Barrett Media produces daily content on the music, news, and sports media industries. To stay updated, sign up for our newsletters and get the latest information delivered straight to your inbox.
When it comes to influential programming minds, Cumulus is not lacking. If you’re a Barrett Sports Media lifer, you no doubt know about Bruce Gilbert’s accomplishments, but maybe you’re less familiar with Brian Phillips.
Phillips has programmed his share of legendary stations. He has also helped usher revolution into country music, during his time programming CMT. Now, he is the Chief Content Officer for Cumulus.
In today’s conversation for the Meet The Leaders series presented by Point-to-Point Marketing, Brian and I discuss what innovations in our industry have actually made things better. We also talk about why Phillips wants to have a direct line to his company’s top talent and much more.
Demetri Ravanos: In what ways is programing a music station, regardless of format, like programing a music television channel like you did with CMT?
Brian Phillips: Well, you have to remember the span of years over which I’ve programed music radio stations and then my interval with the MTV Networks (CMT’s parent company). When I came back to radio, it had changed dramatically.
I would say that I walked into television feeling reasonably confident that it might bear some resemblance to radio, but really it was kind of upside-down land. Thanks to MTV Networks and Viacom and everybody at CMT, I had terrific teachers who got me through it so I wouldn’t fail. That was 2001. My bigger mistake was to imagine that after the TV and film run, that I could walk back into a big radio group and pretty much find my way around. So much change transpired from 2001 to 2019.
I think at times I could be fixated on what hadn’t changed. There was some discomfort in that, frankly. Really though, it was a completely different business.
To answer the original question, there are things this culture and the MTV Networks culture have in common. I like to think that maybe, during my CMT run, I picked up a little flair and some cultural sensibilities that I can now impart on the people at Cumulus.
DR: One of those big changes in the radio that you came back to that didn’t exist in 2001 is all of the new types of competition and how our business has adapted to or answered them. Whether it is because you had time away or because of your overall experience in entertainment, can you look at some of those responses and see what has actually revolutionized our business and what is cost-cutting being passed off as innovation?
BP: We are in a state of perpetual reinvention of the things around radio to help keep it up to date, modernized and relevant, but there is a tipping point.
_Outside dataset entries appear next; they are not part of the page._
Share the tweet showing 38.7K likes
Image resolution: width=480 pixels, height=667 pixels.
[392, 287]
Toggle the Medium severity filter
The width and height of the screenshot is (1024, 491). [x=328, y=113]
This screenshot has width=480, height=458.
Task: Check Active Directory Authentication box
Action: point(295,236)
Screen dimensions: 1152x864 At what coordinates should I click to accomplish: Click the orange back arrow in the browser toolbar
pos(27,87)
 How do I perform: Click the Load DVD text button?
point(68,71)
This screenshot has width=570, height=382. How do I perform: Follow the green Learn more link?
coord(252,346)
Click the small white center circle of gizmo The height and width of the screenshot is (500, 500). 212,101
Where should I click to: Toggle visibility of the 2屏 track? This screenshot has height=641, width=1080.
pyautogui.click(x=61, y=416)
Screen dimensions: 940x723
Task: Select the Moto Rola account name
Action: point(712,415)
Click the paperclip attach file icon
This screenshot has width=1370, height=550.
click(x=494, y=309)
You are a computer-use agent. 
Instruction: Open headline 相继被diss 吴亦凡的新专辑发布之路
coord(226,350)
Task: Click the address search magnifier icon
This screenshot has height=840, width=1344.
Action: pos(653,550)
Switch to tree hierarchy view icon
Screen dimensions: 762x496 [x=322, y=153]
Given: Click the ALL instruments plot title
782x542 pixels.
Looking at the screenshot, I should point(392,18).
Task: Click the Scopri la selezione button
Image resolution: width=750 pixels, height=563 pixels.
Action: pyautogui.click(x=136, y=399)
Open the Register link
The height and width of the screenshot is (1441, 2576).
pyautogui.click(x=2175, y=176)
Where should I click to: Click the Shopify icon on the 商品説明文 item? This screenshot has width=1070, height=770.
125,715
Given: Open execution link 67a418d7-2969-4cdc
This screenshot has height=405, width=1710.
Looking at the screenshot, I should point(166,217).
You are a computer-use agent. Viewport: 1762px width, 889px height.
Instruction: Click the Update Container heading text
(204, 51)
If you look at our core 400 radio stations, among those are some very big brands with gigantic morning shows that we love, and great talent, and notorious program directors. Then we start building on all of the essentials, and I would say they are essential in 2025. You’ve got to get good at short form video. You have to have extraordinary social media skills. Obviously, podcasting is a big part of our business. You don’t have the choice of not embracing each new trend that comes along.
I guess the trick is never letting the extensions of the original product get in the way of the source product. You can’t fall down the hole of spending a disproportionate amount of time trying to make sure that every stream on every station is perfect. That’s somebody’s gig within our company, but if I make it too much my focus, then what suffers? What doesn’t get the attention?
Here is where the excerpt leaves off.